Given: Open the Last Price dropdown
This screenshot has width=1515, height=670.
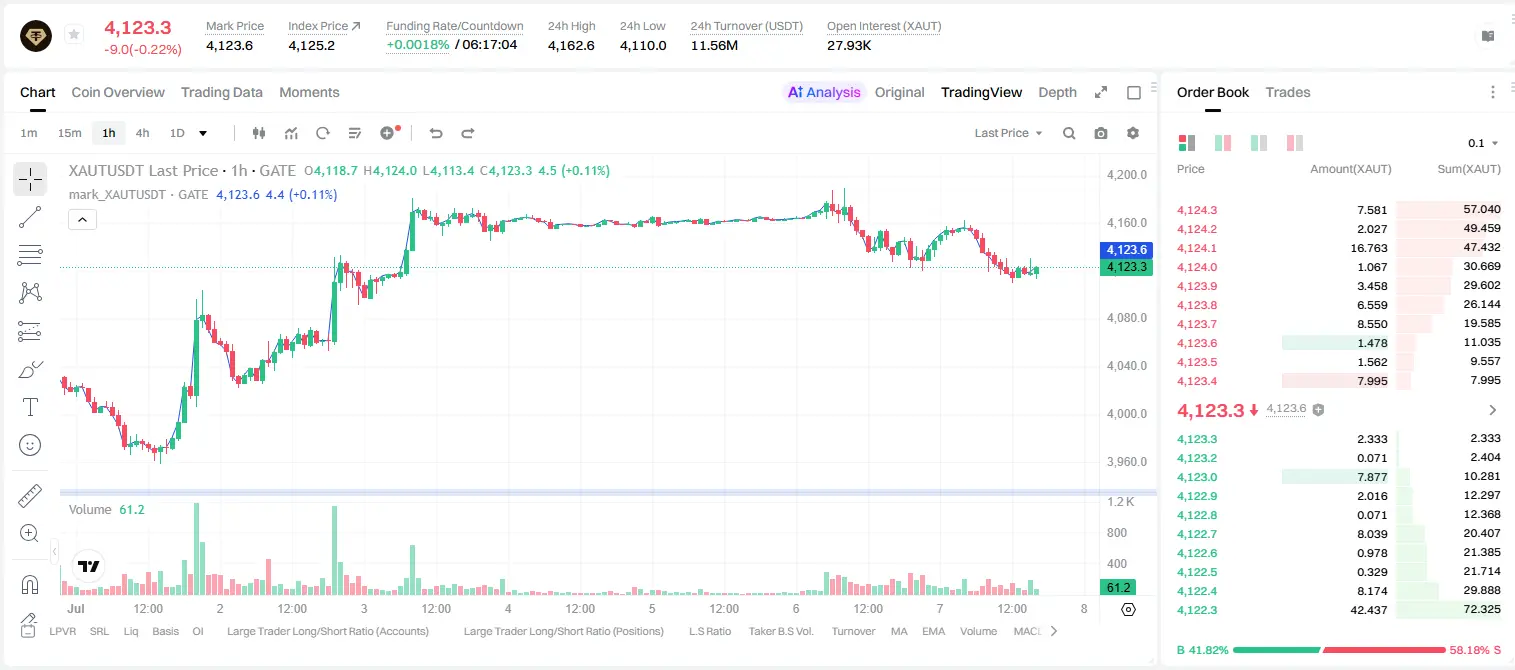Looking at the screenshot, I should point(1008,133).
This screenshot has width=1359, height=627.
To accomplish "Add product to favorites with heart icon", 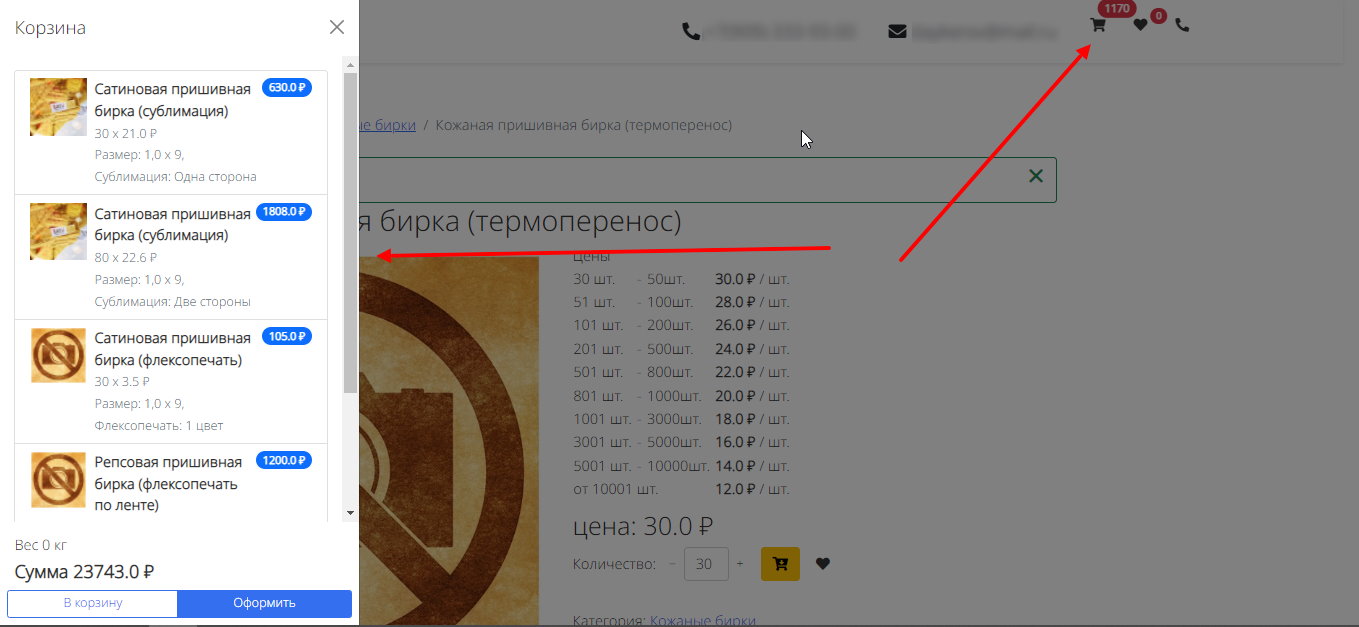I will [823, 564].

++++++++

Extract every line of the material above that contains the string "height", copying each line in full.

§ Task answer:
This screenshot has width=1515, height=670.
This screenshot has width=1359, height=627.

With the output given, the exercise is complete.